More than 40 percent of companies take on CRM or similar projects without understanding data quality problems in existing systems. Tony Fisher, The Data Asset (p. 50)

Once organizations have come to terms with the idea that data is a strategic asset and not something that each department stores in silos that need to be guarded against poachers from other departments, they can climb to the proactive stage. It is a steep climb but the efforts are worth it. Proactive organizations have clear, unified views of their data assets and they have started to deploy MDM to guarantee that the core business data is standardized across the enterprise. Compliance is a key component of reactive organizations, not to police people but to ensure that everyone sees the same data in the same way: there is only one way to interpret data and that way is known to all and documented for all to see. Data stewards or data custodians are appointed and responsible for the accuracy and relevance of corporate data.

In the proactive stage the foundations for the governed stage have already been laid and ‘all’ that is required to reach the next level is a continuation of all the hard work done so far. A zero-defects policy is commonly adopted and people are aware of all facets of data quality. Because the organization trusts its data to the bone it can invest in business process management (BPM) automation, thus freeing valuable resources to work on improving the organization and its products and/or services. Such organization additionally tend to move towards a service-oriented architecture (SOA), in which data services allow access to corporate data. It is important that complacency does not take a hold once organizations have reached the governed stage: data governance requires a continuous investment and vigilance.

Any successful enterprise-wide data governance strategy must encompass people, processes, and technology. First, you need to have executive sponsorship and, more importantly, a willingness for IT and business people to cooperate. Executive support is crucial and it goes beyond saying, ‘You have my support. Now go and do it.’ Second, processes need to be defined, refined, and enforced that accurately document what is considered high-quality data and how that high-quality data is collected, handled, maintained, and archived. These processes and standards need to be captured in business processes that the organization lives by. Third, all solutions are built on technology that needs to be understood, developed, and managed.

People are without a doubt the most critical piece of the puzzle. Data governance requires people to think differently, to open up, to share, to admit failure and fix issues. Issues they often do not have because of their myopic view inside their own data silo. Executives sometimes choose to overlook the issues involved because they inherently want to believe in the goodwill of their employees. Often they do not believe or know their data is in such a terrible state because they only see what people below them want to show: massaged data and reports.

Truth be told, it is tough to break boundaries between business units and departments without executive support and even if your data governance programme has executive backing, the desire of departments to cooperate is not guaranteed.
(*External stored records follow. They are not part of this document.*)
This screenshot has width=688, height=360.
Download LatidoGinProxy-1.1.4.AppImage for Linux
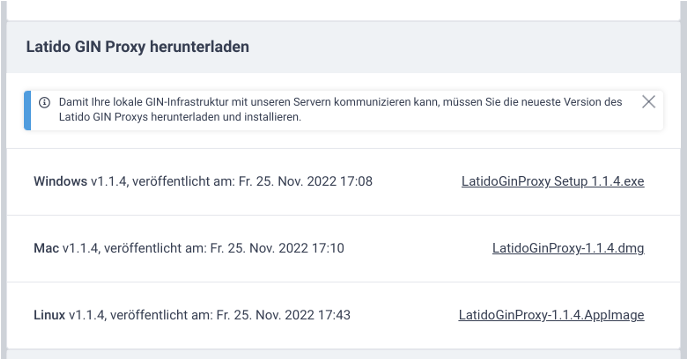coord(552,315)
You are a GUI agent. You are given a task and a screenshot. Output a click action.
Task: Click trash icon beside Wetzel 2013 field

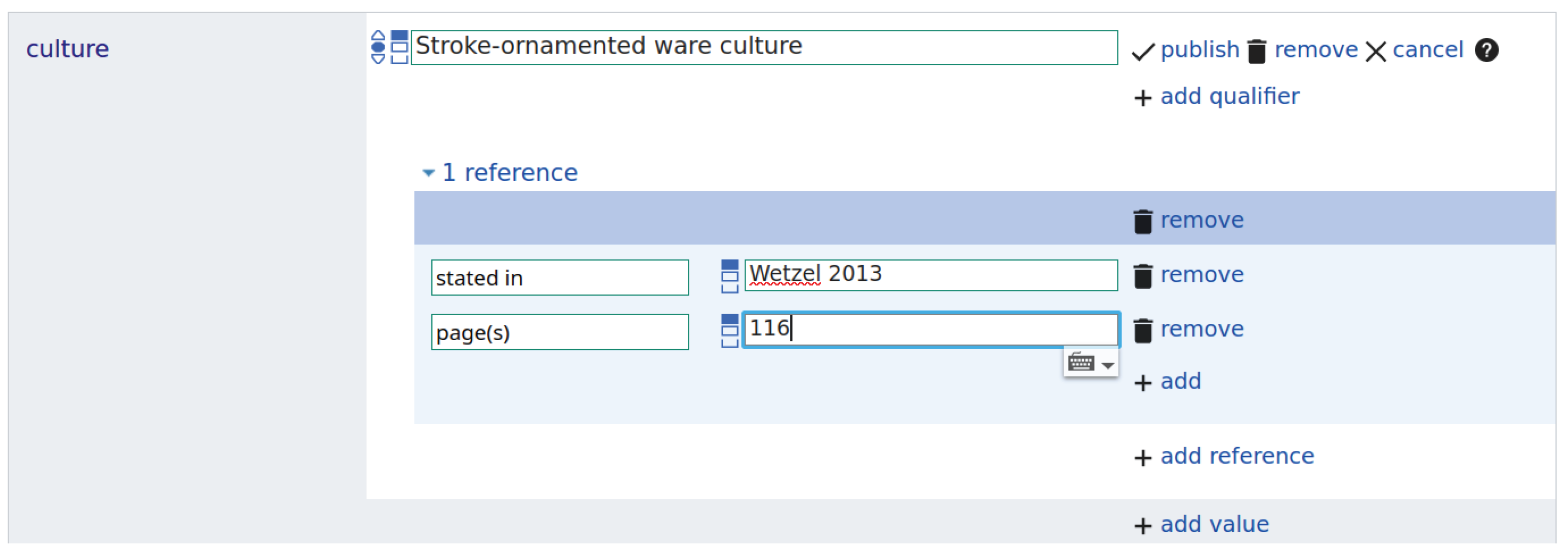tap(1142, 275)

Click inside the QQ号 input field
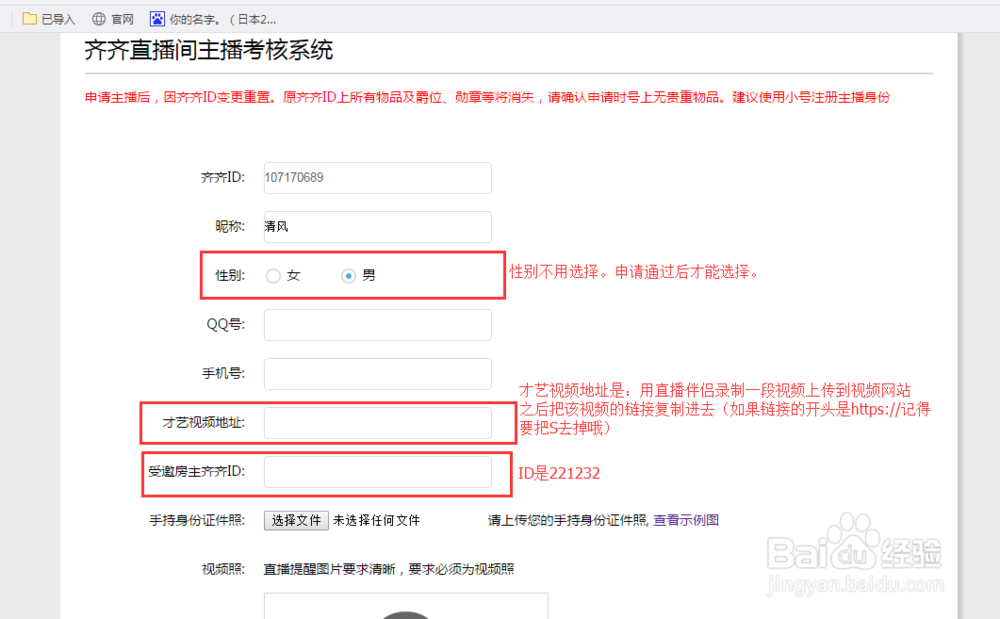(x=377, y=324)
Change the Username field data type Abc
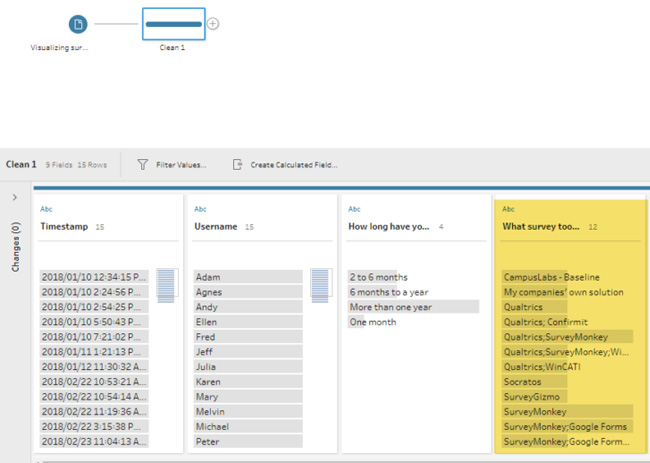Viewport: 650px width, 463px height. tap(200, 209)
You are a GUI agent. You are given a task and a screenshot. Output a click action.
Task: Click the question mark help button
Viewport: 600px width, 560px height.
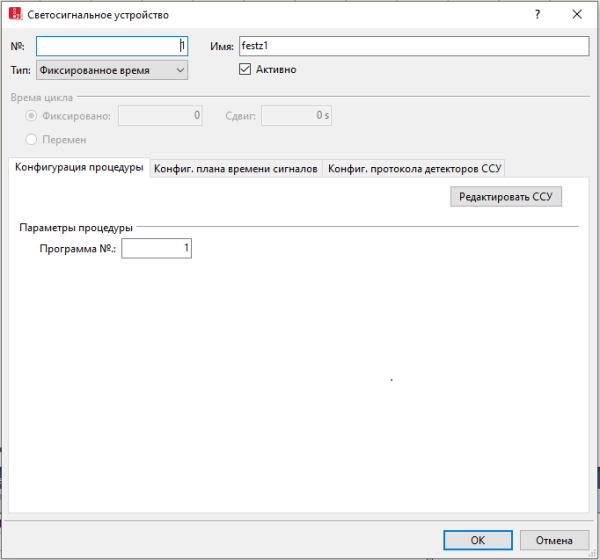[537, 15]
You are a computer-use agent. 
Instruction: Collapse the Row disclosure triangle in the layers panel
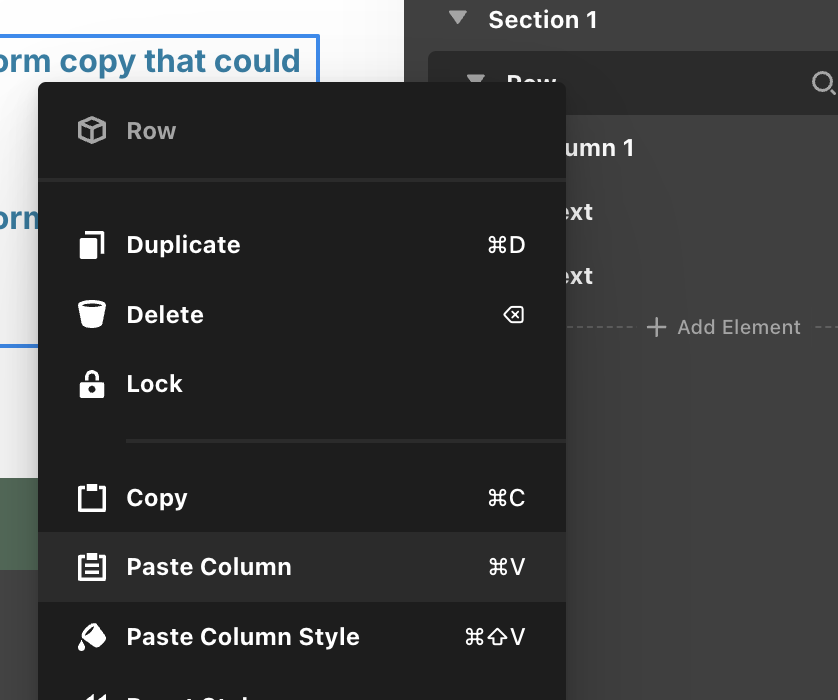[x=476, y=78]
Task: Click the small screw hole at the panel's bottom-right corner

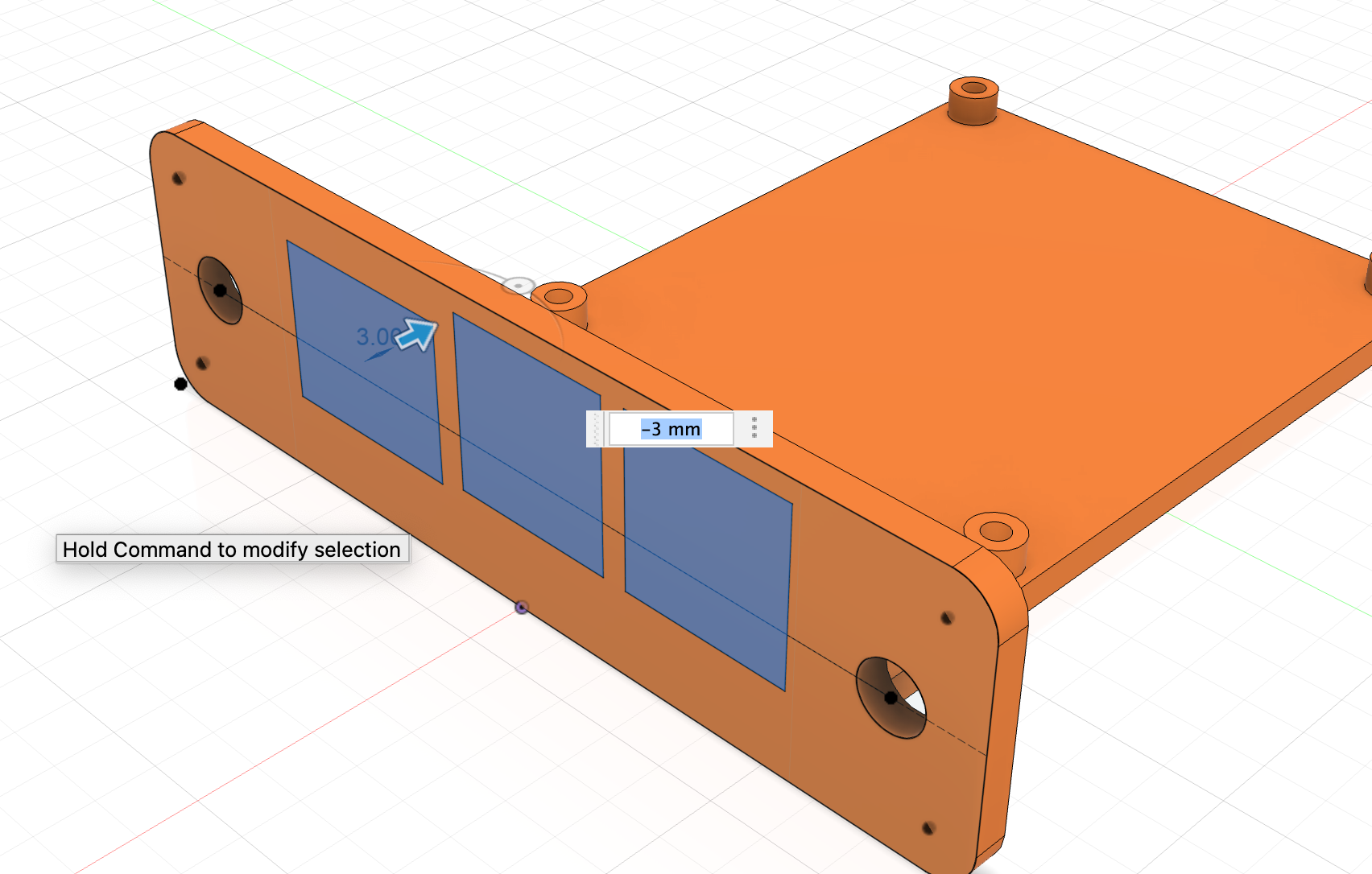Action: click(x=928, y=828)
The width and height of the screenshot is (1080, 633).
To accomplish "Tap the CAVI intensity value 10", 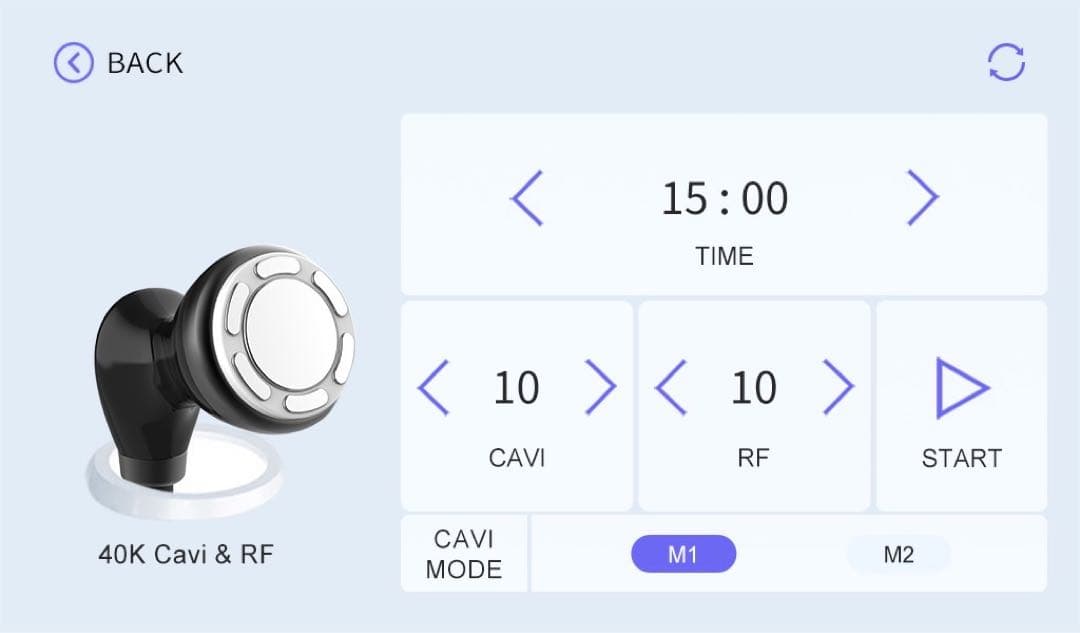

I have frequently been on the receiving end of passive-aggressive behaviour and without direct proof, which by the very nature of the behaviour is difficult to obtain, it’s their word against yours. Moreover, business units in many undisciplined and reactive organizations seem to live with the paranoid belief that other units want to look at their data to show how awful it is. The fact of the matter is that these units have their own data problems and could not care less about yours. The conundrum with paranoia is that anyone who points out fallacies in the argumentation is labelled as a co-conspirator and thus ignored.

Frustration

Usually there are not too many data wizards at companies: people who both know the intrinsic business value of data and the technical intricacies of the various data sources. The list of candidates for the role of data steward is equally small. People who are knowledgeable and respected on both the business and the IT aisle are hard to come by.

As undisciplined organizations crawl out of their cocoons and try to fly in reactive mode, there is real risk of alienating those people on whom a successful data governance programme depends the most. The capable engineers who sift through gigabytes of data are easily overlooked and neglected. The work is often thrown into their laps as something that simply has to be done:

[B]eing left too long on “have to” work is a guarantee of eventual boredom. Michael Lopp, Bored People Quit

And bored people quit.

Dull but important tasks such as data profiling are frequently dismissed as extravagances that impede quick progress, which causes even more trouble down the line. Frustration is a common gripe on data warehouse projects and it is one that in the infancy of a data governance programme can seriously undermine your efforts.

Reactive organizations risk losing their smartest data managers when those individuals become frustrated by the lack of attention paid to data quality issues and choose to join organizations that are more responsive. Tony Fisher, The Data Asset (p. 81)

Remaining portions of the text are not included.